**DESCRIPTION OF THE TASK**: Only the lines holding the string "GODO" are needed; copy each of them from the data.

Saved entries
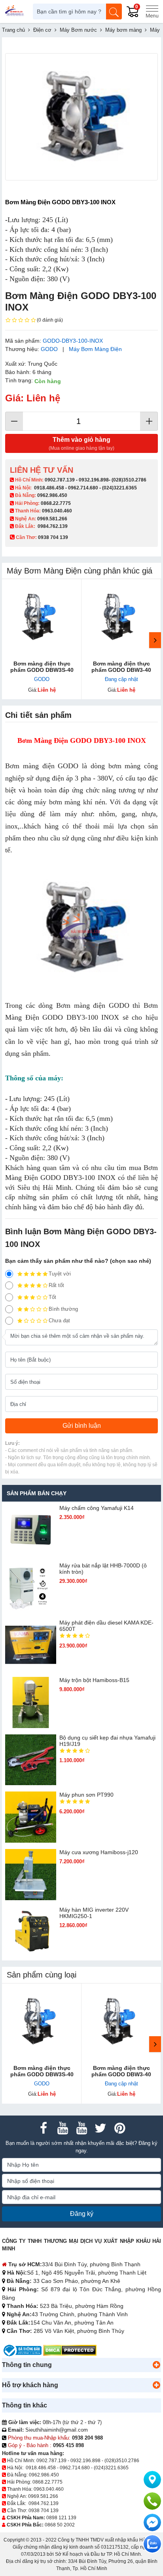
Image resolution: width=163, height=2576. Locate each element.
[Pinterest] (119, 2128)
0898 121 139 (61, 2517)
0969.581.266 (52, 519)
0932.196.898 (94, 480)
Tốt (52, 1297)
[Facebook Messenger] (152, 2522)
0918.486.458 (49, 488)
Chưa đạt (59, 1320)
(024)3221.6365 (119, 488)
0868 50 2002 (60, 2525)
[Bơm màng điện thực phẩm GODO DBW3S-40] (41, 619)
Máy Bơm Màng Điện (95, 349)
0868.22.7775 (56, 503)
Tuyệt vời (60, 1274)
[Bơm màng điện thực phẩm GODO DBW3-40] (121, 619)
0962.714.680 (83, 488)
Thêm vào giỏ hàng (81, 443)
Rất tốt (56, 1285)
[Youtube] (62, 2128)
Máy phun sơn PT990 (86, 1794)
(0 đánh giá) (50, 320)
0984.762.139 (53, 526)
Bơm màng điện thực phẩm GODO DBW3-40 (121, 666)
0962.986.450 (52, 495)
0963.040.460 (57, 511)
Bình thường (63, 1309)
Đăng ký (81, 2213)
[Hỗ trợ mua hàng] (152, 2501)
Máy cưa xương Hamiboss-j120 (98, 1852)
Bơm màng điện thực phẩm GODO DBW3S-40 (42, 666)
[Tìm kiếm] (114, 11)
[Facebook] (43, 2128)
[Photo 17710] (81, 117)
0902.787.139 (60, 480)
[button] (156, 2365)
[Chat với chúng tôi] (152, 2543)
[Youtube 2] (81, 2128)
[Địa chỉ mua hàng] (152, 2479)
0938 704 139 (43, 2510)
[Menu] (152, 11)
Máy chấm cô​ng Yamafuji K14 (96, 1508)
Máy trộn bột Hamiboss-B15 (94, 1680)
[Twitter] (100, 2128)
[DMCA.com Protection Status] (70, 2350)
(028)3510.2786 (129, 480)
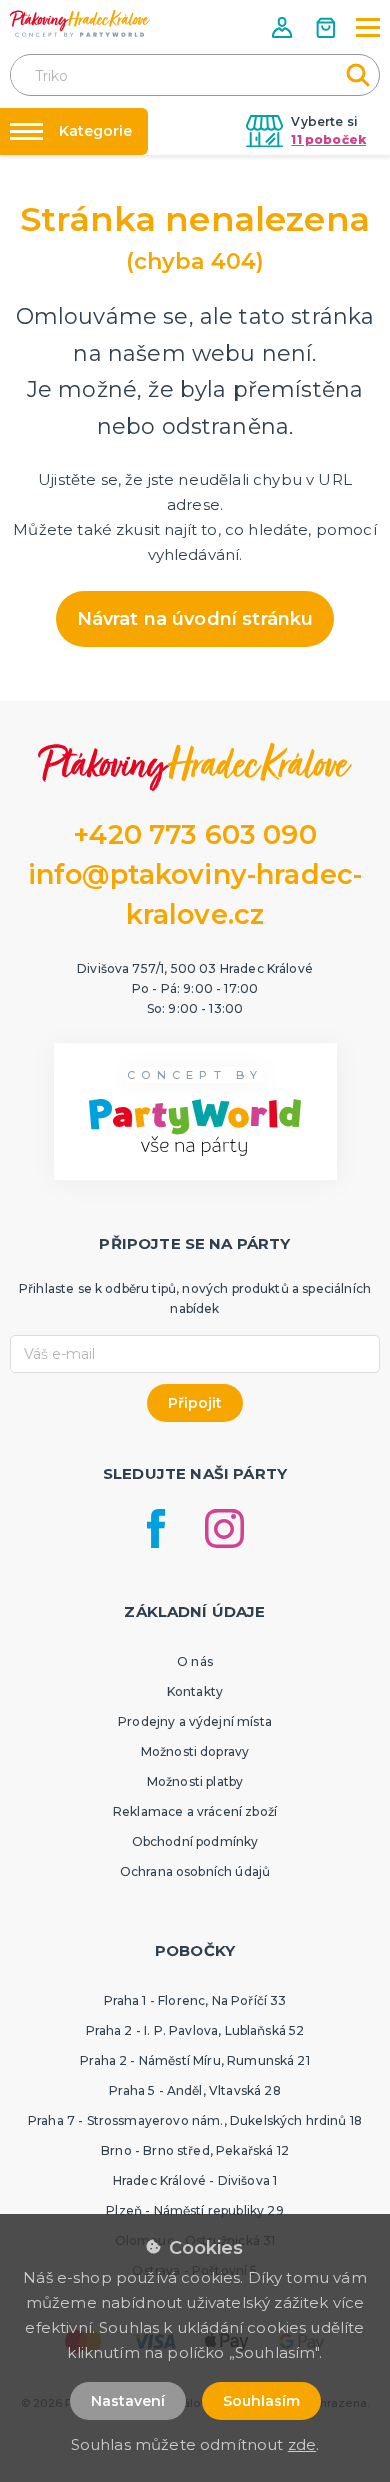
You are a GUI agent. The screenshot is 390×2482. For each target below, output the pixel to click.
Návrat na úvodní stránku (195, 619)
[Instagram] (224, 1528)
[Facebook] (156, 1528)
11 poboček (328, 139)
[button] (284, 27)
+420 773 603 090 (195, 834)
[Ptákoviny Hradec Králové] (80, 23)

**TASK RESPONSE**:
[Bơm màng điện thực phẩm GODO DBW3S-40] (41, 619)
[Bơm màng điện thực phẩm GODO DBW3-40] (121, 619)
Bơm màng điện thực phẩm GODO DBW3-40 (121, 666)
Bơm màng điện thực phẩm GODO DBW3S-40 (42, 666)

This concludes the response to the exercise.